Comments: Janie has found out that she is not the first to experience her ability to enter other people's dreams. She and Caleb start researching dreams and she begins to learn to gather some control over her blackouts and the dream events themselves. The nightmares are the worst they make her totally helpless and she begins to experience a classmate's terrifying nightmare over and over as they share study hall together. Caleb and Janie become aware of a horrible situation taking place at Fieldridge High between teachers and students but no one will talk. Janie tries to find the truth, and stop the terrible event from happening anymore, through her dreams. Caleb and Janie's relationship also matures and two people who have never felt love from anyone their whole lives find love for each other. Janie also learns a brutal truth about her condition and how it will affect the rest of her life. Again tough issues are dealt with here; rape and once again parental neglect and terrible abuse.

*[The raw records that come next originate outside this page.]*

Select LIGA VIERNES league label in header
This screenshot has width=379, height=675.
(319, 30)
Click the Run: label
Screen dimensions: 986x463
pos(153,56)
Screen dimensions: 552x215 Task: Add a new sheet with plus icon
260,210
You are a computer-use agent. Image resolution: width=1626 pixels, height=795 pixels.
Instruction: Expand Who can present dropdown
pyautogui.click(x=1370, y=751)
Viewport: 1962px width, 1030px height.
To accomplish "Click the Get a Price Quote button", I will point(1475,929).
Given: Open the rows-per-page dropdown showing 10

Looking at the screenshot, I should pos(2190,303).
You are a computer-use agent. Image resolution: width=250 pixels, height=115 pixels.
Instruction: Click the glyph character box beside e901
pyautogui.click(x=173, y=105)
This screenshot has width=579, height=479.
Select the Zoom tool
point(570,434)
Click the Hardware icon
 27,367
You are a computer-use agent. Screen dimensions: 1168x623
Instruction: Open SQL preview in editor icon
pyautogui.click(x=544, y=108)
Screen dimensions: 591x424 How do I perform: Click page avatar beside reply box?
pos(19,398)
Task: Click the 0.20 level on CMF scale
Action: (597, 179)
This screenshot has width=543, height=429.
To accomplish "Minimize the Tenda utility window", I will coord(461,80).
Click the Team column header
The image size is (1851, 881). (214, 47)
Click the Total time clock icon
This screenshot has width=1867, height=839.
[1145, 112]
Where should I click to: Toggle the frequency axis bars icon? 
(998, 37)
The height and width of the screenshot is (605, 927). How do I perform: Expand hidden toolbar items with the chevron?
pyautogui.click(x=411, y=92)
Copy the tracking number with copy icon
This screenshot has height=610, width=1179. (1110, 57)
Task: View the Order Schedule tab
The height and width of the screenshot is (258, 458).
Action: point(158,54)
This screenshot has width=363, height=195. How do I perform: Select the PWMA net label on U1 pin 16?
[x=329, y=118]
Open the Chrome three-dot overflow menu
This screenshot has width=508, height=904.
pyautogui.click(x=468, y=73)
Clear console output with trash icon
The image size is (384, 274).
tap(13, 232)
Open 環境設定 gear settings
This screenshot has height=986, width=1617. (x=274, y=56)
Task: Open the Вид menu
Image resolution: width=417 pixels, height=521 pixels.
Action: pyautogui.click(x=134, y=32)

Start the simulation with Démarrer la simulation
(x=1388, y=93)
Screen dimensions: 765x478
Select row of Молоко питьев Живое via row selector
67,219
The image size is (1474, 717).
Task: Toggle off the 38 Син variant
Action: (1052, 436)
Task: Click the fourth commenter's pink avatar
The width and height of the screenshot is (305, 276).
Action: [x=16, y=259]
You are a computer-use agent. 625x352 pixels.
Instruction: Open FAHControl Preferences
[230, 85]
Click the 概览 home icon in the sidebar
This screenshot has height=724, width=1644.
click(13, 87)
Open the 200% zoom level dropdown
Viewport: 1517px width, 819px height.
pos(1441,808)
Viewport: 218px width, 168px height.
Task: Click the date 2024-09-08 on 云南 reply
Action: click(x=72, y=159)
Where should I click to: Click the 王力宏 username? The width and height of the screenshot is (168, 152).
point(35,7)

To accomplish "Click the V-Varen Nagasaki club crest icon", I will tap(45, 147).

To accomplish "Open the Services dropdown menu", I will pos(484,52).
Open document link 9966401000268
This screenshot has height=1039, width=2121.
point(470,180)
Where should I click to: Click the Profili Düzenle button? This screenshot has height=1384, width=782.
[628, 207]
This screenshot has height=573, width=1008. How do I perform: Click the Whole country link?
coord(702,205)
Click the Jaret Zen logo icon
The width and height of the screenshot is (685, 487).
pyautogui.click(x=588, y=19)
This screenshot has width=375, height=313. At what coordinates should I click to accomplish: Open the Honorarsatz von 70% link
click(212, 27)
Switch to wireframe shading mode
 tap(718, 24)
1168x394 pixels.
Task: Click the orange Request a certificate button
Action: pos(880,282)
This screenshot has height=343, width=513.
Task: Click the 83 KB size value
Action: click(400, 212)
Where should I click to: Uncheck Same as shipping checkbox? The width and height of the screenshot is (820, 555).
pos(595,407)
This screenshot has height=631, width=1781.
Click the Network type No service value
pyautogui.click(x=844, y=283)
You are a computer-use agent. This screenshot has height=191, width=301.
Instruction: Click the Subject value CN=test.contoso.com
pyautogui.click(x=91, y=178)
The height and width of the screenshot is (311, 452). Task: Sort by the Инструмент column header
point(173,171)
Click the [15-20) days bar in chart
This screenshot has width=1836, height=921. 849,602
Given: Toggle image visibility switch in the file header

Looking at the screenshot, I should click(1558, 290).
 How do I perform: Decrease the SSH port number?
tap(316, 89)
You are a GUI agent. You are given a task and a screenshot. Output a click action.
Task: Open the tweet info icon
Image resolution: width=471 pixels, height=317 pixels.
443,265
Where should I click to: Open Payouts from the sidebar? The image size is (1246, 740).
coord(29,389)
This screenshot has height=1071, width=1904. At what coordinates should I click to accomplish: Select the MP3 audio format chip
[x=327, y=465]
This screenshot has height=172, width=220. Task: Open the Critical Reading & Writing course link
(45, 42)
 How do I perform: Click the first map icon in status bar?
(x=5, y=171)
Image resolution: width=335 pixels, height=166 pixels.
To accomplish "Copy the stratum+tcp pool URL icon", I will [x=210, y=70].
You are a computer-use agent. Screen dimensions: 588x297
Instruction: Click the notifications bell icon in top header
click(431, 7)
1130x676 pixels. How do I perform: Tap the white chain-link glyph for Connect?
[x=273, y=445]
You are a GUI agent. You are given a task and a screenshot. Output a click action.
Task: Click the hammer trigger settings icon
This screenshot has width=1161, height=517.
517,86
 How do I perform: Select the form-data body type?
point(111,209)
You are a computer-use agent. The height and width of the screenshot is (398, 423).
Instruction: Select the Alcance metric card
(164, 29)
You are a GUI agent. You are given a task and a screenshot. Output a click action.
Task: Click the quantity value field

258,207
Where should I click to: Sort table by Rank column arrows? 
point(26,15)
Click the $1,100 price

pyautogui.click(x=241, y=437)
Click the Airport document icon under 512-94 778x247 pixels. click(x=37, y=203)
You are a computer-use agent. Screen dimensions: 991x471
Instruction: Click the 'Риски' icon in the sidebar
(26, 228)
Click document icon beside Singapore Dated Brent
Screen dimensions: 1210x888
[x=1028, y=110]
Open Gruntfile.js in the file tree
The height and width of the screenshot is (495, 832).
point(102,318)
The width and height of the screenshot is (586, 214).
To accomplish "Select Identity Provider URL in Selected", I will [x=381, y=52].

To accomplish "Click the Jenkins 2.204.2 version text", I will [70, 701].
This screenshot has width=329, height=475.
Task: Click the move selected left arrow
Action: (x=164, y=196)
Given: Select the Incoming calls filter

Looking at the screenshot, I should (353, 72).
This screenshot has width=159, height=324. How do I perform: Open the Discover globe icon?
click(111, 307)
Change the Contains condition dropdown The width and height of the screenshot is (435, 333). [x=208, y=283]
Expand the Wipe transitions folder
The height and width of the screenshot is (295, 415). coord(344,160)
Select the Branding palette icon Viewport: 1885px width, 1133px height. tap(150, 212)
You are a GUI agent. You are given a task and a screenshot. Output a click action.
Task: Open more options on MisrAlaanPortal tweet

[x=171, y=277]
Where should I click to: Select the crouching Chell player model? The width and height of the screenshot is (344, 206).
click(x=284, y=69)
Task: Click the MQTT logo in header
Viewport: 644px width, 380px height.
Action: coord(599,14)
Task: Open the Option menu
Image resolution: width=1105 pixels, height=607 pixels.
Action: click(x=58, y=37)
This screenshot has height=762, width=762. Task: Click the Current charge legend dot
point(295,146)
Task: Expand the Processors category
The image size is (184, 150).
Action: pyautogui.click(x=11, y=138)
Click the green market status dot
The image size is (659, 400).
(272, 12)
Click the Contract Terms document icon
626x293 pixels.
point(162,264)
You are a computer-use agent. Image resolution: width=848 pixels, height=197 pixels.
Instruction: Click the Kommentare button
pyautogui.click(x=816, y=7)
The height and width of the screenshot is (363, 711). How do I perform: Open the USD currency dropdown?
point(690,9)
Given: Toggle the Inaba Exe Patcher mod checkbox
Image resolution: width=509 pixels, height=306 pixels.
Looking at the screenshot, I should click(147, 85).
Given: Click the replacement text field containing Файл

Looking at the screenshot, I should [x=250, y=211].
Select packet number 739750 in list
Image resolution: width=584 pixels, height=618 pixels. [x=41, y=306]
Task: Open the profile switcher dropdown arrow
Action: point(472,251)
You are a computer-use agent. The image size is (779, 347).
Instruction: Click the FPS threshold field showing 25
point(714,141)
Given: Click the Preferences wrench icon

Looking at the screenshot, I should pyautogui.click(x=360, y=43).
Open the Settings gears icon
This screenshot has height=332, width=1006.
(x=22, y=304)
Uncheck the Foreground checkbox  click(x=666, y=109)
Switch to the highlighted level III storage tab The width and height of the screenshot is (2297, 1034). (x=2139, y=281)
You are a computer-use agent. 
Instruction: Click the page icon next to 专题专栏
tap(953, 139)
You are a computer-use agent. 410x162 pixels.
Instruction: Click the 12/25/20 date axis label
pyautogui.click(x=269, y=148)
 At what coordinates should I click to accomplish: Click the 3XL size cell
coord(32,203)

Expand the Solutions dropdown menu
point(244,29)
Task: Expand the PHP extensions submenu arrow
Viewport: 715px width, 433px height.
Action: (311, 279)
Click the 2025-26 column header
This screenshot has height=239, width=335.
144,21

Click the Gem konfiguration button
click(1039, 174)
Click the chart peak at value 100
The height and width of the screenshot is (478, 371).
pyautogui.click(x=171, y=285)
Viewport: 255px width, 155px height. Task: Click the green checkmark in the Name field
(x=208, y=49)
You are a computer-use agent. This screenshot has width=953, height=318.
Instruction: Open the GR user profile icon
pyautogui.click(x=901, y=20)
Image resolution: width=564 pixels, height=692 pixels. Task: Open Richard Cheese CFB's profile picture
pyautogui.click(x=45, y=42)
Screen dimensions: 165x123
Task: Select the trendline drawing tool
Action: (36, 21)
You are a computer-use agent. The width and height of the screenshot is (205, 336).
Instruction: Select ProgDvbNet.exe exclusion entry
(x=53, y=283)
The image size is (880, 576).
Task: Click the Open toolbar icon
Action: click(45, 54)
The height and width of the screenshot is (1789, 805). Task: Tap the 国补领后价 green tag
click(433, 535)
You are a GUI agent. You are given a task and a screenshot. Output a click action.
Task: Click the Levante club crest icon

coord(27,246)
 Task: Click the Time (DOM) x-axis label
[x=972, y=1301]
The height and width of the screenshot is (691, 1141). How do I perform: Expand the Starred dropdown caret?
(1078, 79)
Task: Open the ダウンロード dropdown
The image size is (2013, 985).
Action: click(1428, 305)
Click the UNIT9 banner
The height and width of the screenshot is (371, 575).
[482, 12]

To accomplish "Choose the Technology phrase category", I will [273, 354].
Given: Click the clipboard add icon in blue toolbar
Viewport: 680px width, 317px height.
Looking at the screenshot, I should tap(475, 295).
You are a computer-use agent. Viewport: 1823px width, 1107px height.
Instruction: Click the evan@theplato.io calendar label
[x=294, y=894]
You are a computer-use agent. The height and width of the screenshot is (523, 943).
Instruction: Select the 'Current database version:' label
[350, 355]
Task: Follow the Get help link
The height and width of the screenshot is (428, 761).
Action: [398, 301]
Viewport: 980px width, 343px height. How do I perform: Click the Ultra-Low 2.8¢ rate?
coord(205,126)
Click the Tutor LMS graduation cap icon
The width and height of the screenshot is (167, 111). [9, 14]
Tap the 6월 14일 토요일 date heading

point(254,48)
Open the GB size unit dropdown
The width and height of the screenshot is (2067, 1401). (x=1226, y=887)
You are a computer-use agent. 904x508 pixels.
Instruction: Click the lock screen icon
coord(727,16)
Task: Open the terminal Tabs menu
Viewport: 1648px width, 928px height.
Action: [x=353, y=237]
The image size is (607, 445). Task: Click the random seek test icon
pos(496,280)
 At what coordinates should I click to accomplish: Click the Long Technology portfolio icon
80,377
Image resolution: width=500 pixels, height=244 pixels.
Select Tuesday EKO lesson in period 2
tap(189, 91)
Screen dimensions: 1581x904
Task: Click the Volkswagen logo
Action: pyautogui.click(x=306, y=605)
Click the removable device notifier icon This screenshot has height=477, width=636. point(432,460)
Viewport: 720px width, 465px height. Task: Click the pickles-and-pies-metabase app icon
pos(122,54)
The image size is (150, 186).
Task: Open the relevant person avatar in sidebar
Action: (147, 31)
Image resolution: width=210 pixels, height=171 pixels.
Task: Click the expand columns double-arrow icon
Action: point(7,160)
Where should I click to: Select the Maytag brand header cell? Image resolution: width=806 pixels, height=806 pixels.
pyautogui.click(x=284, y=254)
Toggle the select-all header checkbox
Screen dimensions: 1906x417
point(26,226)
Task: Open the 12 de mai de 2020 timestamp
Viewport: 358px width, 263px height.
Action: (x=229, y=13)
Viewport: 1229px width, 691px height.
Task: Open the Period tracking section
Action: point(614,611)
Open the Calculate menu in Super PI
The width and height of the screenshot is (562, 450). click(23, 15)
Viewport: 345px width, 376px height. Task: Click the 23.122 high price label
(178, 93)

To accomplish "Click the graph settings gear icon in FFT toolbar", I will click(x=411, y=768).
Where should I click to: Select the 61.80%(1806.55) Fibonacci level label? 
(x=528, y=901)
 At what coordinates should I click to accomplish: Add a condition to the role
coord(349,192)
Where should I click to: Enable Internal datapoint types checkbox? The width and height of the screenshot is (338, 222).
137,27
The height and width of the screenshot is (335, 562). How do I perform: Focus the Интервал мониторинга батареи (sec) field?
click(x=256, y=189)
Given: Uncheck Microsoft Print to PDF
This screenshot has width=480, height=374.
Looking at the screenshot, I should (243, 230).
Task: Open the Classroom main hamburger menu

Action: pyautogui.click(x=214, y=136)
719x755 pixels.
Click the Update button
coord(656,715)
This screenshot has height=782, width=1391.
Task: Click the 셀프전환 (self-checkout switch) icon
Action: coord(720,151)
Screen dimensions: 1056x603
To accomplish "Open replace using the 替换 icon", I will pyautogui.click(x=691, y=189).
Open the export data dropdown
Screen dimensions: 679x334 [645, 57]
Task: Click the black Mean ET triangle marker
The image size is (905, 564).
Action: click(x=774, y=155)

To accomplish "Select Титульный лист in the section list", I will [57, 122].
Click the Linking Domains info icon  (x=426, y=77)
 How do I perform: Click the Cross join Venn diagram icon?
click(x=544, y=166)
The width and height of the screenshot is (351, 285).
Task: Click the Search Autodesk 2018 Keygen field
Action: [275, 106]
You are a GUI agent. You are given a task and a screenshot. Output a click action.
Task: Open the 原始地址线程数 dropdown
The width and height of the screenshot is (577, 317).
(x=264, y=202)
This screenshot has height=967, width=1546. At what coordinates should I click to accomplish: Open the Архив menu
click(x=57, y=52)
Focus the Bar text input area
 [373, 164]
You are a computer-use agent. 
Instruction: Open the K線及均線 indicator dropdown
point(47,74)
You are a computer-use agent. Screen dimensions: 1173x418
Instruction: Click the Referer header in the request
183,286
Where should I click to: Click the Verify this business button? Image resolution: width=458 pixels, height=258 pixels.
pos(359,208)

Picking up immediately after the first book, Wake, and written in the same day-by-day format the second book of this trilogy grabs you from the first page and doesn't let go until the end. This book is on an equal footing with the first; well-written, dynamic characters, compelling and page-turning. I haven't felt this way about a trilogy since the Gemma Doyle Trilogy by Libba Bray. There is no doubt these books are going to catch the heat of popularity from teens and adults like.
While I liked this book probably even more than the first one, my slightly less rating is due to two points, one of the author's doing and one of my own personal opinion. First, Janie and Caleb's relationship turns s*xual and while not graphic it isn't left to the imagination either. On one hand, the author handled the situation well; it is not portrayed as reckless. But on the other hand, I do not like teen s*xual intercourse to be portrayed as a "good thing" in books aimed primarily at Young Adults. My second quibble is the plot went, I felt, beyond realistic believability in the way Janie's "job" was handled.
I can't wait until the third book of this trilogy, Gone, is published but I will have to somehow make it through the wait until 2010. Highly recommended!